Extracted text –
········

No thanks, what a shit fucking story.
I have like 13x IQ, which means I'm in the 99th percentile. But there are people who are in the 99.99th percentile that run circles over me. I do get sad that I can't understand the universe like Neumann, Feynman, Boltzman, Landau did. It makes me sad that my work is meaningless compared to them. I don't advance the scientific knowledge of humanity. I just write will be outdated shitty software that fuel consumerism and make my corporation more money. I cope by just occupying my time with work and consuming media and information. I have a slight existential dred always hanging over me. It would probably consume me when I get old and crippled and my days are numbered.
just be a pseud for the pleasure of it. doing something noteworthy is a narcissistic fantasy rather than a sign of how much you appreciate knowledge.
>I recently found out my female coworker, mid 40's, has a 147 IQ. She has an incredible memory, obscene attention to detail, was a unix admin for most of her career making $80k without blinking an eye and... now she doesn't give a shit about any of it. She just wants to work part-time, travel with her friends and take care of her mom. Success is perfectly and inescapably relative. You need to work on uncovering all the dark parts of your heart so you can do what really makes it happy.
>Pic related: doesn't even know how to read music.
But now he writes racist posts on Facebook.
pic related couldn't read music either
>Even geniuses shitpost
Truly a sport for gentlemen.
Clinically tested IQ of about 135-145 here. I'm a failure and want to kill myself and I am bad at everything while also somehow being great at everything I actually set my mind to. It's awful.
138 here. I honestly feel more impressed with the 110-120's in my life than with most of the geniuses.
>I took a borderline pseudo-science online iq test, its so depressing being smart!
you're a retard user
110-120 IQ means you are clever but not so smart that you can't properly function. My parents and sister are in that range and have great careers and personal lives while I am apparently higher and a complete failure. However, they're all also rampant alcoholics who need to drink to function a lot of the time, so make of that what you will.
it's even worse, i have a below average IQ and suck at video games
I'm barely room temp iq. Much better to be smart than anything else.
>unironically believes that IQ means jack shit
some of the biggest retards to ever grace the earth are rich, powerful, and famous, if not the majority. Don't let a subjective measure of something nobody can even see control your life. There's a big difference between being smart and being wise.

········

Data excerpt –
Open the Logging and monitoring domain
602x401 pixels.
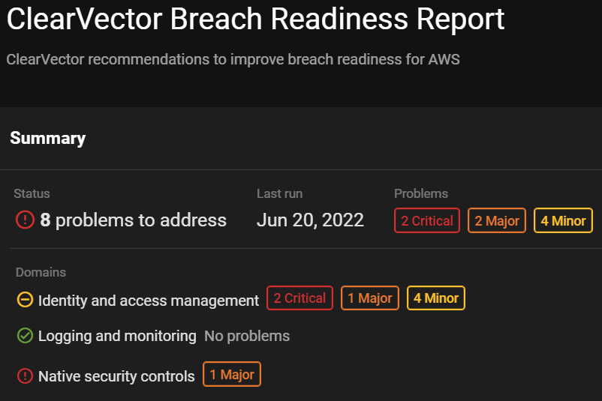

········

How to complete this task – Summarize the IQ discussion above in two sentences.

Final answer – Several posters with high IQs describe feeling sad or like failures, with one saying their work is meaningless next to scientists like Feynman and Landau. Others reply that success is relative, that people with IQs of 110-120 often have great careers and personal lives, and that there is a big difference between being smart and being wise.